Texas does not have enough water. Texas also cannot get rid of the water it has. Both of those things are true right now, and in the dry stretch of West Texas where the two collide, they are turning into the same problem.
On one West Texas cattle ranch, the problem looks concrete. Old and abandoned wells have started spewing wastewater back to the surface on their own, pushed up by pressure building underground. A water well on the property tested positive for benzene and other contaminants, and the owners moved their herd and eventually sold it off. That is one version of what happens when a place runs out of room for the water its oilfields bring up.
The full scale behind that scene is hard to picture. The Permian Basin pumps roughly 6 million barrels of crude a day, which makes it the most productive oil region in the country. It also lifts up several barrels of water for every barrel of oil—around three to four on average and more as a well ages. By early 2025 that added up to about 22 million barrels of water a day across the basin, a figure that one analytics firm expects to climb another 39 percent by 2035. That is far more water than cities nearby use, surfacing every day in one of the driest corners of the state.

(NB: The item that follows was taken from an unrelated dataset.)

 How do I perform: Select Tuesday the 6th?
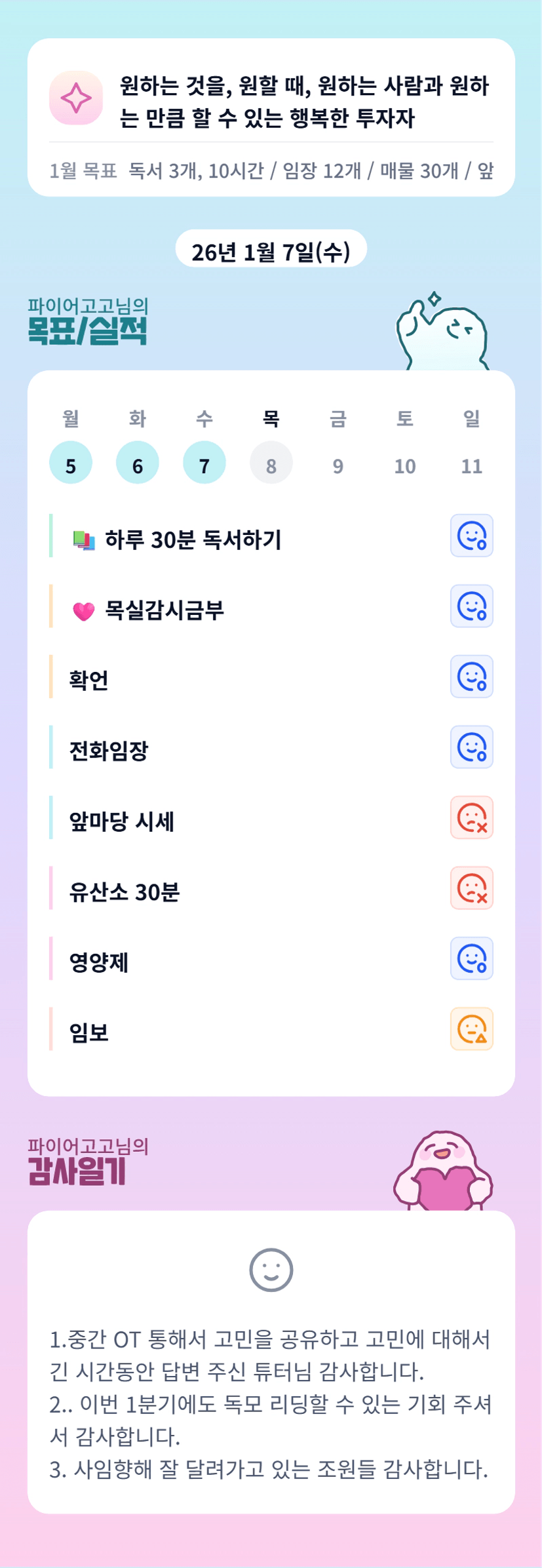(x=138, y=463)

Hold that against the other headline. Texas is short on water and falling behind, with cities and farms competing for a supply the state openly expects to shrink. So the contradiction sits in plain sight. The basin brings up an ocean and calls it waste, while towns not far away ration what comes out of the tap.
For decades the answer was simple. Operators put the water back underground into disposal wells and kept producing, and it worked as long as the rock kept accepting it. Then the ground stopped cooperating. Forcing that much fluid into the subsurface raised the pressure on old faults, and West Texas has seen a rising frequency of earthquakes, including a magnitude-5.4 quake near Mentone in 2022, the strongest the region had recorded in decades. Regulators have since limited injection in the most active zones, which leaves a growing waste stream with fewer places to go.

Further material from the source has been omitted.